So, you now know that there are different therapists offering different therapeutic interventions. Movement or exercise is at the top of the mountain when it comes to research showing what is actually making people feel better and should be the main focus of any therapist’s treatment plan for you. Whether it’s the main focus of your individual sessions is variable from therapist to therapist, but it should be the only focus of your home treatment plan. Other interventions, like massage and acupuncture, can play a role in reducing pain through a mechanism called neuromodulation. They have some support in research, and they should be used as a means to get you moving better and eventually exercising. Then, there are some things that therapists use that have no real support in research at all. It’s possible that these things can make you feel better, but not actually make you better. Furthermore, these types of treatments create more detriments than they provide perceived benefits (this will be a topic for another day).
You also learned that life plays a role in what you feel. Sometimes pain can be present in the absence of tissue damage or does not correlate to the damage that is actually there. And no, that does not make you crazy; that makes you human. So look outside the box that is your body for some answers when things about your injury seem to be confusing or get you frustrated.
Finally, being fit and being active comes in many different body shapes and sizes. When your therapist recommends strengthening, he’s not telling you to look like Arnold (unless you want to look like Arnold). The benefits of strengthening are impactful on the mind and body. The benefits of exercise, in general, are even more so! But you can’t get there unless you’re moving well. SO GET MOVIN’!
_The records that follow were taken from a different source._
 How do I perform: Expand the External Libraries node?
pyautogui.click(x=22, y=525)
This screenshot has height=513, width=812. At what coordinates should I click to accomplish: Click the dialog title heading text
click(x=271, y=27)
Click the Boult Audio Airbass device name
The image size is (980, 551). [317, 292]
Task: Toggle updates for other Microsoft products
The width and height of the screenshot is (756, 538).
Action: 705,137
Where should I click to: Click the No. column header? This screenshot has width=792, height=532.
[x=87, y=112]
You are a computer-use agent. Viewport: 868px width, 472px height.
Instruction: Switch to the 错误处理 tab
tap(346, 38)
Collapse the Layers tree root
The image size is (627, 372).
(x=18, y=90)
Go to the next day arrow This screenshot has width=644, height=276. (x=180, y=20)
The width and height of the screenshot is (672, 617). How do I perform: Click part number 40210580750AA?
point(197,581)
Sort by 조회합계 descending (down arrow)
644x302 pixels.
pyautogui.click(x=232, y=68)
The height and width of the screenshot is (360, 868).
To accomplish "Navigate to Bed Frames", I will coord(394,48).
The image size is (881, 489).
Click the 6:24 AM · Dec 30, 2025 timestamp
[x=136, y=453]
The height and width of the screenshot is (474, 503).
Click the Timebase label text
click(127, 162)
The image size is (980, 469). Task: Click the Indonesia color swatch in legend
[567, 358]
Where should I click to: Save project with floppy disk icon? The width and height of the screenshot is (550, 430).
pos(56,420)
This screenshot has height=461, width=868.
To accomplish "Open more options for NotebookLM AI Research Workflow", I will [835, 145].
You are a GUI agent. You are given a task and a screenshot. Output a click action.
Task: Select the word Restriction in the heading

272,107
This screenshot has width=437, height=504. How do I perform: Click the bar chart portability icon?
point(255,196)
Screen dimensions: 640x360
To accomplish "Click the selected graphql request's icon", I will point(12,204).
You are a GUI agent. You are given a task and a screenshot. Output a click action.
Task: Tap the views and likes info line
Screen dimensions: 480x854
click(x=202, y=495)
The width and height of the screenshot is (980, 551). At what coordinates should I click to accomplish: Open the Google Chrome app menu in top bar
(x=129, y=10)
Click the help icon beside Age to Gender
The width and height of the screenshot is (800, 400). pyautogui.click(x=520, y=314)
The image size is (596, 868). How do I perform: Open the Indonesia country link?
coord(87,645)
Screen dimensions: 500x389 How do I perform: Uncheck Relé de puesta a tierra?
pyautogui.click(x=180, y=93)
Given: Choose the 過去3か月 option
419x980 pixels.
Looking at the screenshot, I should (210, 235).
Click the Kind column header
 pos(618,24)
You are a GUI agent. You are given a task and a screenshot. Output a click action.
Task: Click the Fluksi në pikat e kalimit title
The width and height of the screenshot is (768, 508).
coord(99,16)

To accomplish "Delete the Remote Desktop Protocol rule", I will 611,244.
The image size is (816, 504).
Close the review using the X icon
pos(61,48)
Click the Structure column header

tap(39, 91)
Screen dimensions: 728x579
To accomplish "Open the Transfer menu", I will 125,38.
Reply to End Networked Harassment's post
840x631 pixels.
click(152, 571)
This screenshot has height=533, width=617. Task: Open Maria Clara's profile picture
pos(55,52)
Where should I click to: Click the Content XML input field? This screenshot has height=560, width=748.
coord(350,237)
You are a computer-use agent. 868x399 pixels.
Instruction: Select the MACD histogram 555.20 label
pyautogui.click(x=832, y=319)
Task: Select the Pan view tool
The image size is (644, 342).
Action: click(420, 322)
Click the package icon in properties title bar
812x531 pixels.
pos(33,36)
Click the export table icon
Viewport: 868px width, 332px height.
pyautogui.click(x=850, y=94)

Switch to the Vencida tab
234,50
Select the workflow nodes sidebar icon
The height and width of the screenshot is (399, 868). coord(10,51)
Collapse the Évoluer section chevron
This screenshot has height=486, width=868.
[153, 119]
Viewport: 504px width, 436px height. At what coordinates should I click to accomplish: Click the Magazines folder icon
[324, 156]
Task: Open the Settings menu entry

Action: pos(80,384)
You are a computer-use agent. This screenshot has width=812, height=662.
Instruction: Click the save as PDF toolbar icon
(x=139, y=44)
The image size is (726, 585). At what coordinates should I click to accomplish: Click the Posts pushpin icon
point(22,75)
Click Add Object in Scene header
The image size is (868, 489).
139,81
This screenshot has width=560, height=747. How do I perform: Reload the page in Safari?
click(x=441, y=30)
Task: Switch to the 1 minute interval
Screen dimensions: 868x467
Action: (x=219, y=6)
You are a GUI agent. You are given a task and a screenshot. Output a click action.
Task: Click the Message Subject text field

Manage your pain better and improve your function with Leaps & Bounds: Performance Rehabilitation. If you have you missed Part 1 & Part 2 of this blog series you can catch up on the first 2 parts of this series here; Massage Therapy Effects on Pain & Acupuncture and it’s Effects on Pain.
DISCLAIMER: Pat is a trained practitioner, certified in the McKenzie Method of Mechanical Diagnosis and Therapy (MDT). This is a philosophy of active patient involvement and education that is trusted and used by clinicians and patients all over the world for low back, neck and extremity problems. A key feature is the initial assessment – a safe and reliable way to reach an accurate diagnosis and then make the appropriate treatment plan. Furthermore, his qualifications as a strength and conditioning specialist enables him to help you work toward your performance goals. If you have a question for Pat about an injury, feel free to send him and email to email@example.com. If you’re looking to book an appointment with him, or a member of his team, you can give us a call at 905-847-5227 or book online right here.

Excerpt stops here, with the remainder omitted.